Riforma Gentile[modifica]

Il liceo scientifico fu istituito nel 1923 con la riforma Gentile[1], che contestualmente, soppresse il liceo moderno e la sezione fisico-matematica del regio istituto tecnico. Il corso durava quattro anni e si concludeva con l'esame di maturità, un esame di stato estremamente impegnativo con cinque prove scritte (italiano, latino, matematica, lingua straniera e disegno) e un colloquio orale (che verteva su tutte le materie studiate negli ultimi tre anni di corso), della durata di un'ora, in due sedute: una per le materie letterarie e una per le materie scientifiche.

Si accedeva al liceo scientifico dopo i primi quattro anni di una delle tre scuole medie inferiori che, all'epoca, consentivano il proseguimento degli studi (ginnasio, istituto tecnico inferiore e l'istituto magistrale inferiore) e dopo il superamento di un esame di ammissione. Quando venne istituita la scuola media triennale, venne creato un anno di collegamento con il liceo scientifico quadriennale.

Il liceo scientifico era evidentemente derivato dal ginnasio liceo (cioè, il liceo classico di oggi) ma, rispetto a questo, aveva la pesante limitazione di non consentire l'accesso alle facoltà di lettere e soprattutto di giurisprudenza la quale, oltre a prospettare alcune professioni specifiche (magistratura, avvocatura, etc) era la facoltà frequentata dalla maggior parte di coloro che ricoprivano ruoli dirigenziali. Dall'altra parte, il liceo scientifico era criticato soprattutto negli ambienti accademici[2] perché era visto come una scuola che, malgrado il nome, di "scientifico" avesse ben poco, soprattutto se paragonato alla sezione fisico matematica del regio istituto tecnico appena soppressa. E in effetti, calcolando il monte ore settimanale nell'arco dei quattro anni, le materie principali erano latino (16 ore), poi italiano, lingua straniera e matematica (14 ore[3].

Va inoltre considerato che, all'epoca, le tre scuole medie inferiori che consentivano il proseguimento degli studi (il ginnasio, l'istituto tecnico inferiore e l'istituto magistrale inferiore), erano propedeutiche ad altrettante scuole medie superiori (liceo, istituto tecnico superiore e istituto magistrale superiore).

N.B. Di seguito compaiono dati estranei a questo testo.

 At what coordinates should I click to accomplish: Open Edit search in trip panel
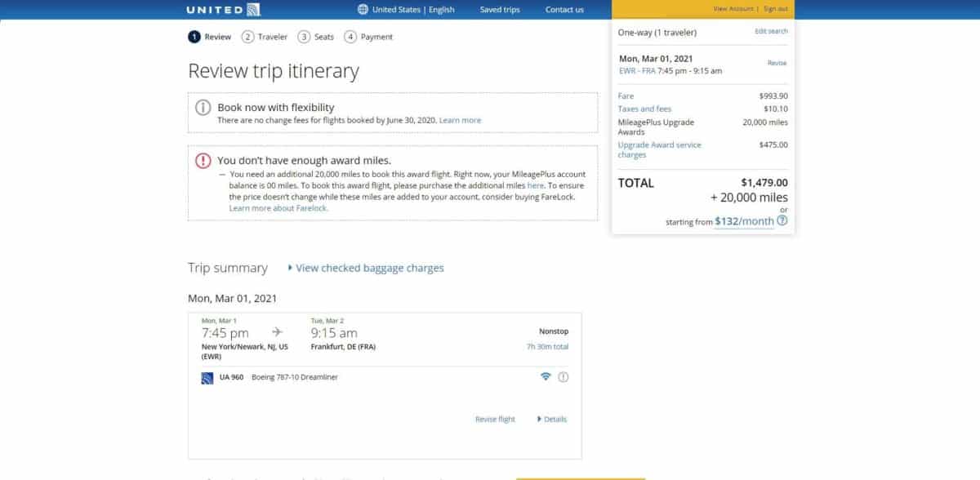click(x=771, y=31)
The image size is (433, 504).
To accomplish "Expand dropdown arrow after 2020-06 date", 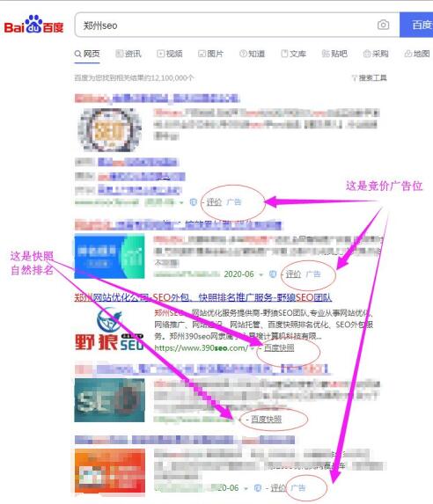I will pyautogui.click(x=261, y=274).
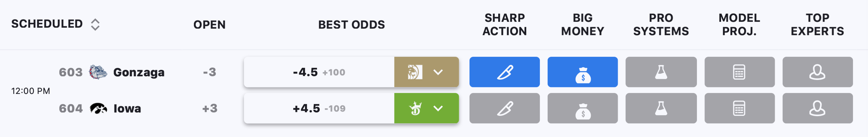Expand Iowa's DraftKings sportsbook dropdown chevron
This screenshot has height=137, width=868.
point(438,108)
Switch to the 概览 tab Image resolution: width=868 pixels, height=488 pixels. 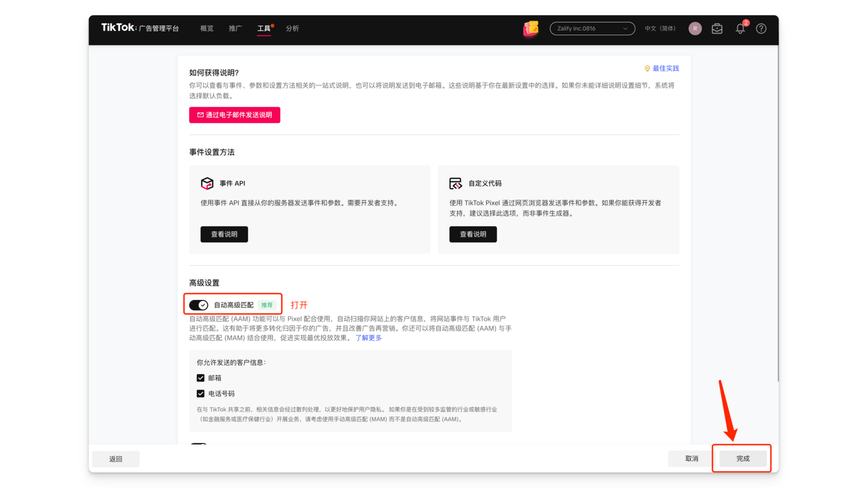[x=207, y=29]
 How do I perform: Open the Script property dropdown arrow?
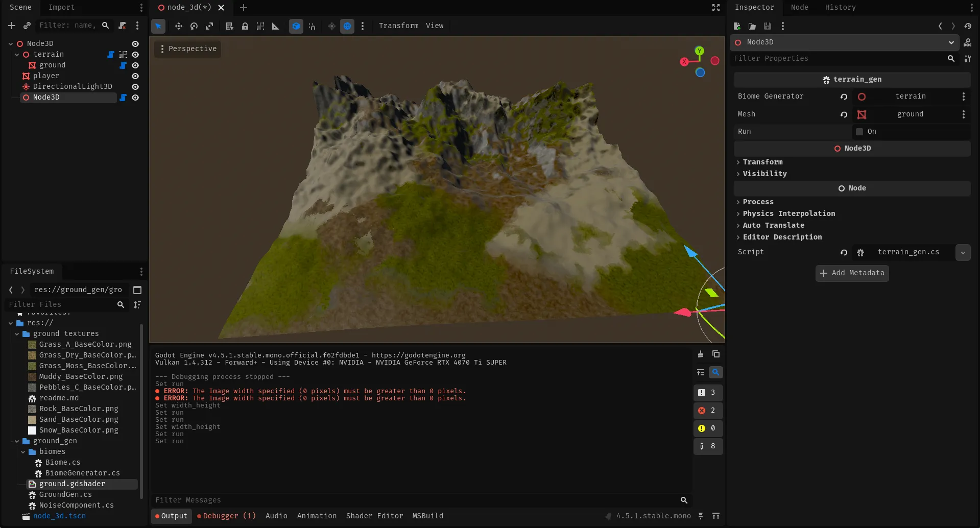(963, 252)
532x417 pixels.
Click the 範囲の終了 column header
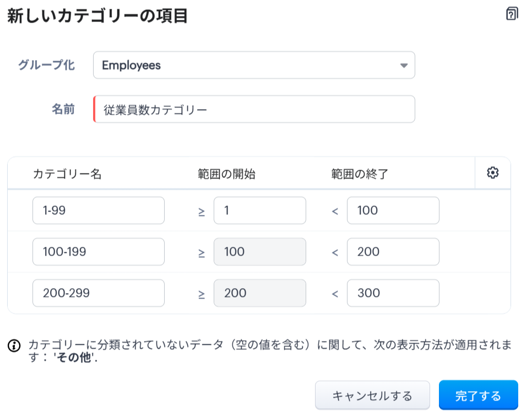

In questo quadro, cioè senza una "sua" scuola media inferiore, veniva inserito il liceo scientifico che era accessibile sia dal ginnasio sia, previo esame di ammissione, dall'istituto tecnico e dall'istituto magistrale. Ciò comportava quindi che per frequentare il liceo scientifico era necessario "cambiare" scuola, anche fisicamente poiché le scuole medie inferiori erano ospitate negli stessi edifici delle rispettive scuole medie superiori, con cui costituivano un unico corso di studi. E questo cambiamento era innaturale sia per chi frequentava il ginnasio, che ripiegava su un liceo di fatto "inferiore" perché già in partenza gli precludeva alcuni prestigiosi sbocchi professionali, sia per chi frequentava gli altri due istituti, che dopo quattro anni di studio doveva rinunciare ad un titolo immediatamente spendibile nel modo del lavoro per andare a frequentare un liceo, che evidentemente richiedeva ben altra applicazione, per di più con un impegnativo esame d'ammissione.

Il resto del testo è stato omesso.